EASY RIDER

affiche-easy-riderFilm de Dennis Hopper
Drame, aventureUSA – 1969 – 1h30 – VOST
Avec Dennis Hopper, Jack Nicholson, Peter Fonda, Phil Spector, Warren Finnerty
Ciné mémoire

(…) il y a dans la naïveté d’Hopper et de Fonda quelque chose de direct, de sympathique : quelque chose qui tient de l’acte de foi, du désir sincère de déclarer au monde : « Voilà comment nous sommes ».
Le Monde 1969

Dennis Hopper (décédé en mai dernier) et Peter Fonda instillent l’angoisse comme un subtil venin, étouffant le rêve de liberté et d’évasion. Ils livrent une critique virulente de l’Amérique moyenne, normative, puritaine et mortifère. Profondément pessimiste, déroutant et envoûtant dans sa forme, Easy Rider est un vrai film d’auteur et, sous ses rides, reste étrangement d’actualité.
Télérama

SYNOPSIS

Deux motards traversent les États-Unis pour en découvrir les charmes caches… Les cotes pile et face de l’Amérique.

CRITIQUE

Objet culte, le premier film de Dennis Hopper, Easy rider, est une quête hallucinée carburant à l’essence, aux acides et au scepticisme.

Pour apprécier pleinement Easy rider, il convient d’oublier tout ce que vous avez toujours cru savoir à son sujet, sans même peut-être avoir osé demander à voir le film pour vérifier sur pièces. Or, sa réapparition aujourd’hui sur les écrans permet de constater avec quelle netteté s’impose l’évidence que le premier long métrage de Dennis Hopper possède une force de captation saisissante, et vaut sans conteste beaucoup mieux que le statut infiniment galvaudé de film culte d’une génération. Commettrait d’ailleurs un contre-sens manifeste celui qui s’ingénierait, recul
du temps oblige, à resituer Easy rider dans un contexte historique dont à l’époque déjà il n’aspirait qu’à sortir ­ et plutôt mort que rendu. Il faut donc clamer ici qu’Easy rider n’est pas un tribut béat payé au pouvoir de la fleur ni une défense et illustration chatoyante du credo baba cool (« Faisons pousser de l’herbe, roulons-nous nus dedans, fumons-la et puis recommençons ») alors à son apogée.
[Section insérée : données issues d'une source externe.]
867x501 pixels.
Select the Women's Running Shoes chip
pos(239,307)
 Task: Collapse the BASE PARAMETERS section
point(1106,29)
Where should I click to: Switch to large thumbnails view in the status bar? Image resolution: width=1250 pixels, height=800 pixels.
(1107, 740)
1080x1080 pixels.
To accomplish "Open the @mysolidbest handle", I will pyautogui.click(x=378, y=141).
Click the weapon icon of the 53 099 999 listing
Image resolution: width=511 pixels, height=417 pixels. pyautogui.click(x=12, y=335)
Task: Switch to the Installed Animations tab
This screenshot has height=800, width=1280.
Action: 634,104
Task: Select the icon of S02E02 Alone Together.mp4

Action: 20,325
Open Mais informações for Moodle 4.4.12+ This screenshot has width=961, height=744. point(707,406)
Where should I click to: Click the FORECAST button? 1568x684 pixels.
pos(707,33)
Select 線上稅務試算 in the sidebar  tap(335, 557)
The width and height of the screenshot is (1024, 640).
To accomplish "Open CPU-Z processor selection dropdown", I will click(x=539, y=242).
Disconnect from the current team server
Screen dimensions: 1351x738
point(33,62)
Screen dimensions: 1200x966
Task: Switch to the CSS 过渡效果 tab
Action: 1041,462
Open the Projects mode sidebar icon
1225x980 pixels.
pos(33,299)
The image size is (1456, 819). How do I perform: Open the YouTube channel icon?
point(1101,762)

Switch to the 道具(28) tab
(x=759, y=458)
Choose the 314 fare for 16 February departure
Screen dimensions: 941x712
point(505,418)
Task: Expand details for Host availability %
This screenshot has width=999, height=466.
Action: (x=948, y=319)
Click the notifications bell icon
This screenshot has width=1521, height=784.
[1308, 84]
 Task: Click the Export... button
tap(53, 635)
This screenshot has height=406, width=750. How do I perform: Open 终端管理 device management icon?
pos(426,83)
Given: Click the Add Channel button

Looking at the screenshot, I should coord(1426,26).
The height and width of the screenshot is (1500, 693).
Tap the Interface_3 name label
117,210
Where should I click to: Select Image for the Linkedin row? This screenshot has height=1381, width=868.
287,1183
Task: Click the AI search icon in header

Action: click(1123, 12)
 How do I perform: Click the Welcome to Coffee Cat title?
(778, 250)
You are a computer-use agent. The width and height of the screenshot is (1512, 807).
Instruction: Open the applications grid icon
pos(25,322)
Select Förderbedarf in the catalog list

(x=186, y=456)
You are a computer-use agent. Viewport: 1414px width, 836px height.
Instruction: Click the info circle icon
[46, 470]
Témoignant d’une foncière indépendance d’esprit, Hopper affiche au contraire un scepticisme certain face à cette utopie collectiviste au poil long ­ scepticisme très perceptible au cours de la brève halte dans la communauté hippie bivouaquant au milieu des caillasses. Loin de se focaliser sur cette cible tout de même trop facile, le regard satirique de Hopper trouve maintes autres occasions de s’exercer, tant il apparaît vite que la route qu’ils traversent, lui et son acolyte (incarné par un Peter Fonda au sex-appeal immarcescible), sera jonchée d’ambulances sur lesquelles canarder à volonté ­ même si, impitoyablement, le droit du plus fort s’appliquera et les vrais marginaux, épris d’espace et d’aventure, seront éliminés et jetés dans le fossé. Auparavant, durant leur périple au cœur du cauchemar climatisé, le cul-terreux homophobe antijeunes en aura pris pour son grade au même titre que le chevelu hébété vivotant de partouzes et d’hasch frais.

Toutefois, l’impact d’Easy rider dépasse celui d’une simple critique de mœurs ­ aussi nécessaire et saignante soit-elle ­ grâce à la furieuse liberté créatrice qui l’anime de part en part. A cet égard, le premier plan dans le film, après quelques minutes de chauffe, où l’on voit nos deux lascars cavalcader au soleil en direction d’un eldorado inaccessible, eh bien ce plan-ci exhale une impression de possibilité rarement ressentie à un pareil degré. C’est d’autant plus remarquable que le film n’a de cesse par la suite de repousser les limites du champ de cette possibilité mise à nu par ses prétendants. Ce penchant jusqu’au-boutiste confère à Easy rider une touche expérimentale très marquée, en particulier lors de la fameuse scène sous acides au cimetière de La Nouvelle-Orléans, ultime montée avant l’inexorable chute. Si elles doivent évidemment à Jack Kerouac et à des films comme Macadam cowboy, ces tribulations de deux Américains en Amérique peuvent davantage encore se rapprocher de Delivrance, du cinéma de Peckinpah ou encore, et surtout, du Las Vegas parano d’Hunter Thompson, autre quête hallucinée d’un rêve pulvérisé. Nanti, enfin, d’une BO chromée qui n’a pas peu fait pour sa renommée, Easy rider n’a pas renié sa ligne de conduite, telle qu’elle est chantée par Steppenwolf : né pour être sauvage, ce film l’est toujours un quart de siècle après.